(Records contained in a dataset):
- - -
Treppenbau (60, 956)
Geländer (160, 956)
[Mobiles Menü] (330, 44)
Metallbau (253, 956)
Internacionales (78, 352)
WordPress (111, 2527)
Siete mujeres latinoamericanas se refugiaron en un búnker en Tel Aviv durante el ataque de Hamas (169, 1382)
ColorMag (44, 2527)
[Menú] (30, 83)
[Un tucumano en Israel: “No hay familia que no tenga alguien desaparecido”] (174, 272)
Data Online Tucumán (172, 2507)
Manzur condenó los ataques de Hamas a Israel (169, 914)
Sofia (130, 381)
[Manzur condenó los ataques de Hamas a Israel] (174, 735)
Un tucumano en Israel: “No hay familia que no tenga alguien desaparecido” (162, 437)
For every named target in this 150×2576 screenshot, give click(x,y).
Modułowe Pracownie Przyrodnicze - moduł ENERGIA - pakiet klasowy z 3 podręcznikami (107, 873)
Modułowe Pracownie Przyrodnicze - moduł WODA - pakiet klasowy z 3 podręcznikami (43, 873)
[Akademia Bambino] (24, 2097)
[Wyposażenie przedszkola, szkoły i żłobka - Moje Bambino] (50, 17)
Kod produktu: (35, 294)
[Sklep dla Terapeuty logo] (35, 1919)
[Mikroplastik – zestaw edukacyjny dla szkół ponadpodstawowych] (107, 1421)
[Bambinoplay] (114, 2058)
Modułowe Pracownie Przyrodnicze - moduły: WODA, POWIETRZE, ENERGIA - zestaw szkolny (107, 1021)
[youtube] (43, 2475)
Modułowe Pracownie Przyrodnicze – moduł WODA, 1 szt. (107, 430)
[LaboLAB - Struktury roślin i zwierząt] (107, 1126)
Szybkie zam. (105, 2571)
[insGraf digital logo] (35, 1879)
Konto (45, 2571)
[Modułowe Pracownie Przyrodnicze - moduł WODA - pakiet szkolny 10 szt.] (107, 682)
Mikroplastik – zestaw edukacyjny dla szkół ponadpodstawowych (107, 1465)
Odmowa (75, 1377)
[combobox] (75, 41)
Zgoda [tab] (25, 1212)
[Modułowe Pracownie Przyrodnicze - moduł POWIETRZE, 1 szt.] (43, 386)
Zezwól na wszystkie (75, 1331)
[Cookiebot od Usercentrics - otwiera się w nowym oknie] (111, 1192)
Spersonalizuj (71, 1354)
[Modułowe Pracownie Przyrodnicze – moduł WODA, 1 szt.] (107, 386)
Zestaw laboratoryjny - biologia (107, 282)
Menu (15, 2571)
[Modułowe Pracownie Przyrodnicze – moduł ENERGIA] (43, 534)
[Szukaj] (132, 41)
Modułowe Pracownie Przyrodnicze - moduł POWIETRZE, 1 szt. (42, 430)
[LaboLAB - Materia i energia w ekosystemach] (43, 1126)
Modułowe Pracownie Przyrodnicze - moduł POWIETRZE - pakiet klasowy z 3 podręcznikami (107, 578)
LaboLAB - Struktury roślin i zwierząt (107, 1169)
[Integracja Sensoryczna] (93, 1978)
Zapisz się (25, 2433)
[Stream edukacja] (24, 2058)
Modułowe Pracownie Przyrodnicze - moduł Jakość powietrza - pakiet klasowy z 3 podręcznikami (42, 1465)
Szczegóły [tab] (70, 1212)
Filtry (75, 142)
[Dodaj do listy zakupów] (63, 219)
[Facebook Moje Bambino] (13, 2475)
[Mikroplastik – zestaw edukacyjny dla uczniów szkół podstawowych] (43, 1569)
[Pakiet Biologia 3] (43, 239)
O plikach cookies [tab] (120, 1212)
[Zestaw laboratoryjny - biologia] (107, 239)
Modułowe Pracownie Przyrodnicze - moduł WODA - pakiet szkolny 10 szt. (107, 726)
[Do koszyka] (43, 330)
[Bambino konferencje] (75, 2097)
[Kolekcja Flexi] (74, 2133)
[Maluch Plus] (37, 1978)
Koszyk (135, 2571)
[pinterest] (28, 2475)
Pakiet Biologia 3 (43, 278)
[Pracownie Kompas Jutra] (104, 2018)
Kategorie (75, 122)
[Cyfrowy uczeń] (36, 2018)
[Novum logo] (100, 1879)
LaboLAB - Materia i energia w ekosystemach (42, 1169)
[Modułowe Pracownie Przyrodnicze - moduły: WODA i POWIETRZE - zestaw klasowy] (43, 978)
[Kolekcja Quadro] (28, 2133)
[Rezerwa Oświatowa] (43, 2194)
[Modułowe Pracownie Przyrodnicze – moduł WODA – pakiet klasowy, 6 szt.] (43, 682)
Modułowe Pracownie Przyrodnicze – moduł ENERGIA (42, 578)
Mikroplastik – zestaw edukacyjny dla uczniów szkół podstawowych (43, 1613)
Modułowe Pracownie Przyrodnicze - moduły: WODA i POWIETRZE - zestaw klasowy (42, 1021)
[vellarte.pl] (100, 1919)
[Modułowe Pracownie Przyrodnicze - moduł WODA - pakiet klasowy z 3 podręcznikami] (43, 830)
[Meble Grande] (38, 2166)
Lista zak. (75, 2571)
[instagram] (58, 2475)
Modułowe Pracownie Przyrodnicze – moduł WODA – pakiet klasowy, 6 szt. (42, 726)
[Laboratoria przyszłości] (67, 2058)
- - -
(TASK):
Nothing before the line containing "[Do koszyka] (43, 330)" should be repeated; repeat that line and all later lines through the end of the data above, exactly.

(ANSWER FOR THE TASK):
[Do koszyka] (43, 330)
[Bambino konferencje] (75, 2097)
[Kolekcja Flexi] (74, 2133)
[Maluch Plus] (37, 1978)
Koszyk (135, 2571)
[pinterest] (28, 2475)
Pakiet Biologia 3 (43, 278)
[Pracownie Kompas Jutra] (104, 2018)
Kategorie (75, 122)
[Cyfrowy uczeń] (36, 2018)
[Novum logo] (100, 1879)
LaboLAB - Materia i energia w ekosystemach (42, 1169)
[Modułowe Pracownie Przyrodnicze - moduły: WODA i POWIETRZE - zestaw klasowy] (43, 978)
[Kolekcja Quadro] (28, 2133)
[Rezerwa Oświatowa] (43, 2194)
[Modułowe Pracownie Przyrodnicze – moduł WODA – pakiet klasowy, 6 szt.] (43, 682)
Modułowe Pracownie Przyrodnicze – moduł ENERGIA (42, 578)
Mikroplastik – zestaw edukacyjny dla uczniów szkół podstawowych (43, 1613)
Modułowe Pracownie Przyrodnicze - moduły: WODA i POWIETRZE - zestaw klasowy (42, 1021)
[vellarte.pl] (100, 1919)
[Modułowe Pracownie Przyrodnicze - moduł WODA - pakiet klasowy z 3 podręcznikami] (43, 830)
[Meble Grande] (38, 2166)
Lista zak. (75, 2571)
[instagram] (58, 2475)
Modułowe Pracownie Przyrodnicze – moduł WODA – pakiet klasowy, 6 szt. (42, 726)
[Laboratoria przyszłości] (67, 2058)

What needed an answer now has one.